GPT-5 outperforms federal judges in legal reasoning experiment
What the paper is really measuring
- Several commenters note the paper itself defines “error” as departure from a formal reading of law, not from “justice.”
- The task was narrow: a technical choice-of-law question in a car accident scenario, where there is (for the experiment) a legally “correct” jurisdiction.
- Many stress that this is clerical/legal analysis, not the core work of judges in hard, unsettled, or morally fraught cases.
Judgment, discretion, and fairness vs. consistency
- One side argues inconsistency is a feature: law is full of vague standards and impossible edge cases; humane outcomes require discretion.
- Others counter that inconsistency is where bias, corruption, and “noise” creep in, and that like cases should be treated alike.
- Example repeatedly cited: teen “sexting” cases where literal application of child-porn laws would label kids as predators; judges sometimes deliberately bend the law to avoid absurd, destructive results.
Arguments for using AI in the legal system
- As a second opinion or “AI clerk” to check legal reasoning, reduce bias/noise, and flag outlier rulings.
- As a first-pass or parallel system: AI decision, then human review/appeal, potentially speeding justice and reducing pretrial harms.
- Possible role in public defense or administrative-style proceedings, where overworked humans currently do mechanistic work.
Arguments against AI judges
- Fairness ≠ consistency: LLMs are praised here for rigid formalism, which might amplify unjust statutes and remove mercy.
- Legitimacy: people want to feel they were heard by a human; the process is partly about public trust, not just correct rule application.

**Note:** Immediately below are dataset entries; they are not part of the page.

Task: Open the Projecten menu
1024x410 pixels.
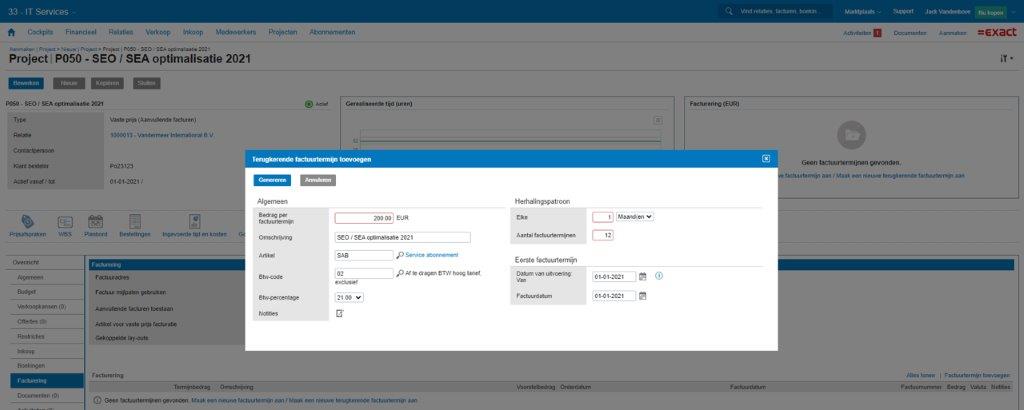Action: click(x=283, y=32)
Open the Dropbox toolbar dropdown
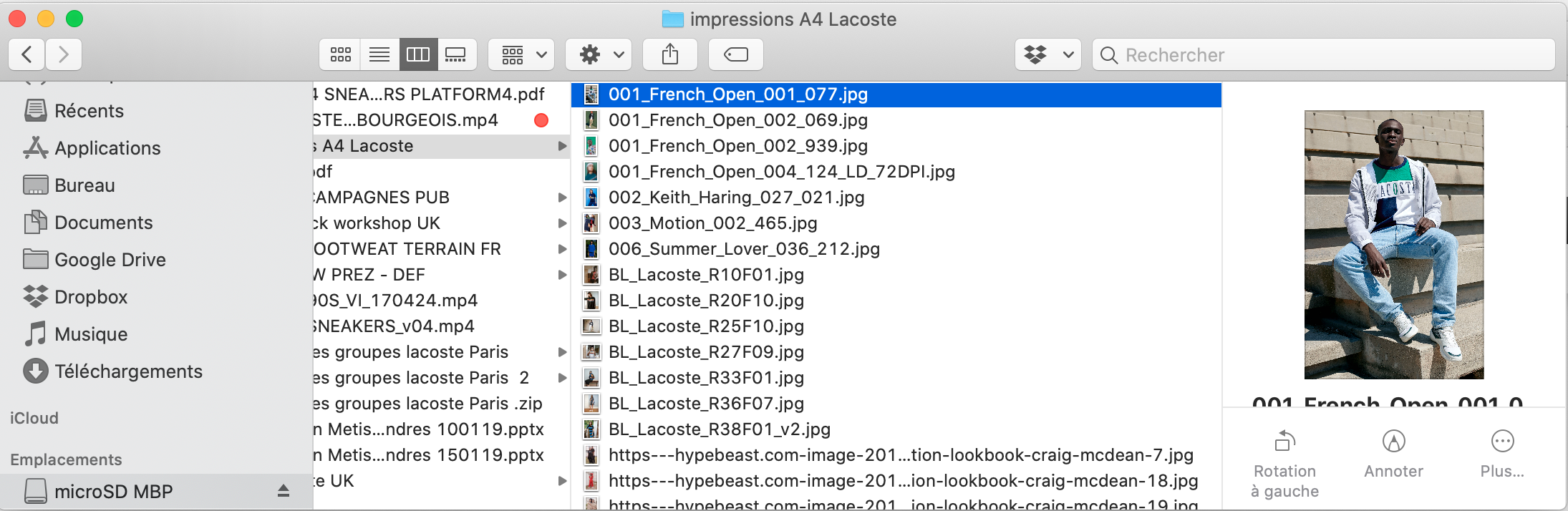The image size is (1568, 511). pyautogui.click(x=1047, y=54)
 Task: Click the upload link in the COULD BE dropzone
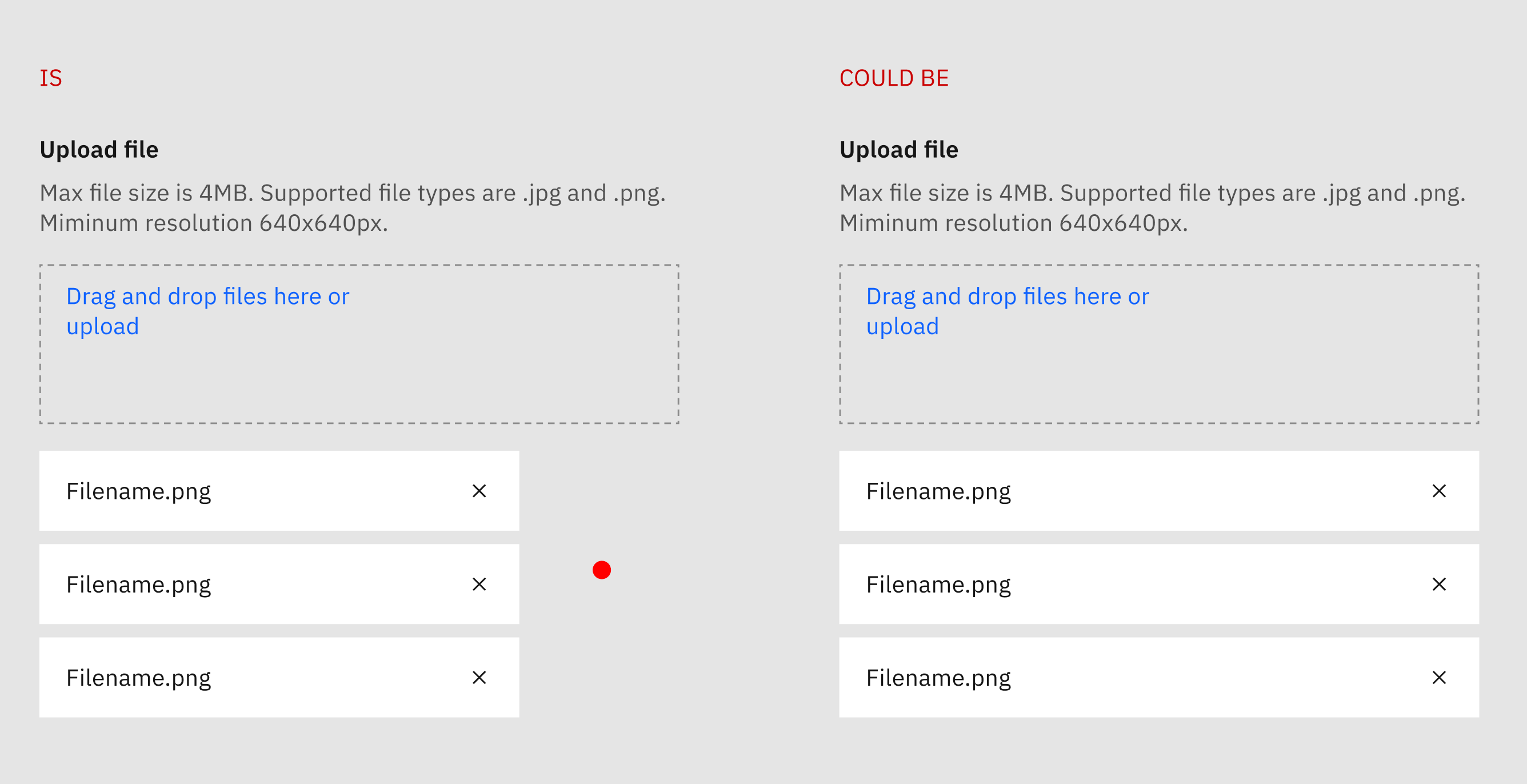902,325
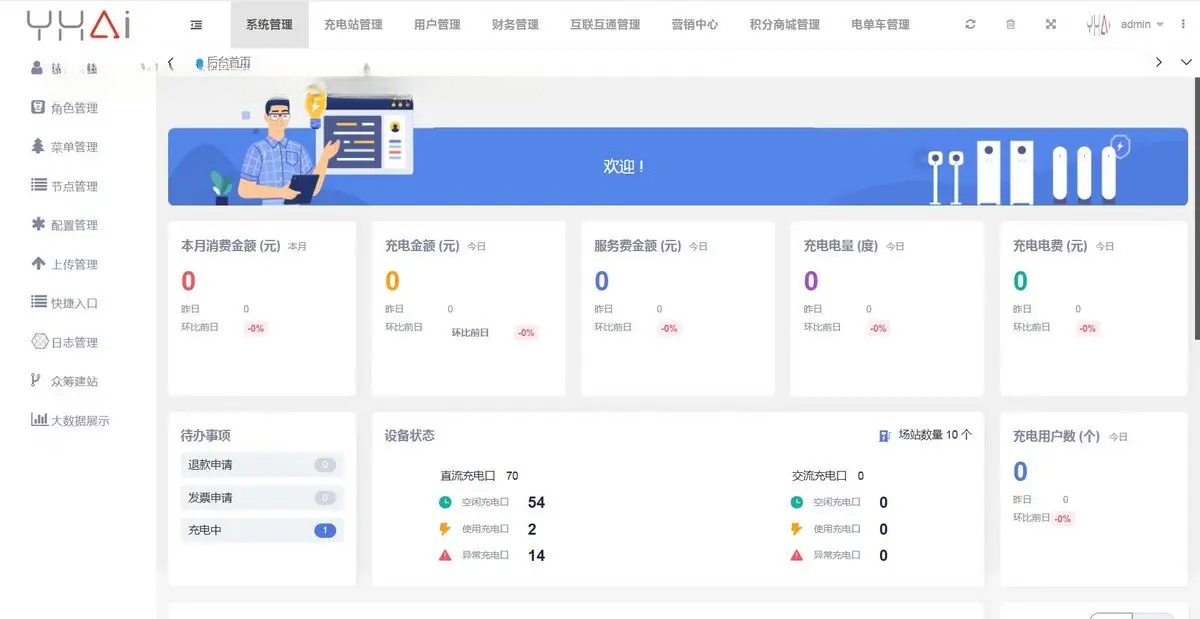Expand the tab list down chevron
Image resolution: width=1200 pixels, height=619 pixels.
point(1186,62)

- Accountability and control questions: who trains, tunes, and owns the model; hidden biases in data and prompts; risk of political or corporate capture.
Methodological and result skepticism
- Suspicion of a “100% correct” result; some think this signals a contrived benchmark or possible training-data contamination.
- Point that real judges offload such technical questions to clerks; the comparison may be more “AI vs. clerks” than “AI vs. judges.”
- Several commenters think the HN title is misleading: the paper is about “silicon formalism,” not a clean “AI beats judges” story.